- [WORK ORDER]: Retype the whole listing below precisely.

- [DATASET RECORDS]:
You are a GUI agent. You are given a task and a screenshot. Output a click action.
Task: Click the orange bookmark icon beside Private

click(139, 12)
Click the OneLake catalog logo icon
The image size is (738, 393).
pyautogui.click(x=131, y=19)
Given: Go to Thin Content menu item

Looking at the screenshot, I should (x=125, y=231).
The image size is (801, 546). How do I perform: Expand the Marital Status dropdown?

- [SOLUTION BELOW]:
You are a GUI agent. You are given a task and a screenshot. Output a click action.
Task: Click the orange bookmark icon beside Private

click(139, 12)
Click the OneLake catalog logo icon
The image size is (738, 393).
pyautogui.click(x=131, y=19)
Given: Go to Thin Content menu item

Looking at the screenshot, I should (x=125, y=231).
The image size is (801, 546). How do I perform: Expand the Marital Status dropdown?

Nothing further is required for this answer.